A reader writes:
I am an Admin in Health care for the last 25 years,most recently working for a company for a year that had 15 secretaries before me. I came as a temp and worked with the secretary that was there for 8 days. I came in one day and she was gone.
I met with the Manager who told me she had decided to move on with her career (I found out later she had been fired the night before) and if I wouldn't mind to assist him. He was upfront telling me that there had been 14 secretaries in the last 3 years and that he wanted me to tell him what he needed to do to correct this problem. I took over the job and from the beginning I had problems with his direct reports that were insulting, threatening, screaming.One was fired but the others remained. The atmosphere/environment was just terrible most of the time and even with that, I continued to "get the job done" working dusk till dawn every single day. The last straw was when I was working on an off-site in November, I answered the phone and one of his direct reports screaming "bloody murder" at me on the phone. I was so shook up by her screaming.I told my Executive, where my Executive didn't do one thing about it, said he wasn't on the phone call.
I came in one morning and he told me that he hated to do this but that he was going to have to write up his expectations of me. I was standing in the doorway and he was seated in his chair while he said this with the door open. I just lost my cool and walked off the job. I just had enough. I came home and sat for 6 weeks angry at myself for leaving this way.
My question is that on upcoming interviews, what would you say when they ask why you left your last position (without a job)?? I know that it is always better to find a job when you have one. In retrospect I probably should not have even thought about taking this job since the odds were really against me right from the beginning,but I tried to make a difference and I did. I had a tremendous following of employees who really enjoyed working with me. I don't want to be negative on any interviews.
Thank you for any input. I'm trying to move forward for 2009. I have so much to offer the right company, and I am trying to get over that traumatic experience of walking off my job and loss of income too.
Where to begin?
You walked off a job and there really isn't a way to sugar coat this at all. You have to disclose this in an interview and when doing so, be prepared to address a question that may be largely unspoken, "what makes me think that she won't do the same if I hire her here?" The situation you describe here is absurd. Absurd that such a hostile environment would be tolerated and that any leader would accept it and really makes you (me) wonder why people are permitted to rise to the positions they are in. I digress, this is about you.
As an interviewer, I often ask a number of performance based interview questions to see how a candidate responded to situations in the past, as an indicator of how they may respond to similar situations in the future. You were in a tough position no doubt; however, my question sitting across from you would be, "When the going gets tough, will she bail?"

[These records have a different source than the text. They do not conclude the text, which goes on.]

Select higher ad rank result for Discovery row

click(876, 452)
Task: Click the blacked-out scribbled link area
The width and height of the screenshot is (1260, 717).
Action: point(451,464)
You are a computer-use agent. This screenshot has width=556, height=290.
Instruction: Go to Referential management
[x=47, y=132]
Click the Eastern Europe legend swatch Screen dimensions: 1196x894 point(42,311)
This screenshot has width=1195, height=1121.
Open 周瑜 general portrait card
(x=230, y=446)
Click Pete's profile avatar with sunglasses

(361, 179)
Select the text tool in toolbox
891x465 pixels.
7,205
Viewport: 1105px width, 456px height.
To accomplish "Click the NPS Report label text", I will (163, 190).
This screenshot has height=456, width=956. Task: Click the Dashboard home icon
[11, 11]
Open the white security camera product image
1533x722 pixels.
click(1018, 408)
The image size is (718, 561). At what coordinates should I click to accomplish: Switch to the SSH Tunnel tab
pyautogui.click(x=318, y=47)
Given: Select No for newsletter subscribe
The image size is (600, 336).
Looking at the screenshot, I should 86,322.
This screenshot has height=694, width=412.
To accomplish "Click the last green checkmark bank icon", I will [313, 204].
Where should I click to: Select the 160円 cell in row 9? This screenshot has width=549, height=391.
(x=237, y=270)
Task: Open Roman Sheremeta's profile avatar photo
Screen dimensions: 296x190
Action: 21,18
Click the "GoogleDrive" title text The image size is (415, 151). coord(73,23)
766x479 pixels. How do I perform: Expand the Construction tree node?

Your job is to convince me that you would not. You can go about doing that by filling in the blanks. Did you attempt to talk with your supervisor and explain the situation from your perspective? Granted his timing in may not have been ideal, but were his expectations unreasonable? What was unreasonable about them?Did you attempt to contact any one else in the company at any time after you left to discuss your concerns, to officially end your employment, or tie up any loose ends? What was your role in this situation? What have you been up to since then?
What I am looking for is any positive action you may have taken after the "heat of the moment" passed and you regained your cool. I am looking for actions that show a sense of responsibility, initiative, and professionalism in the face of adversity. I am going to consider your answers, your honesty, your accomplishments, your references and your work record in making a hiring decision.
Walking off the job is definitely a hurdle to overcome; prepare yourself well. Best of luck to you.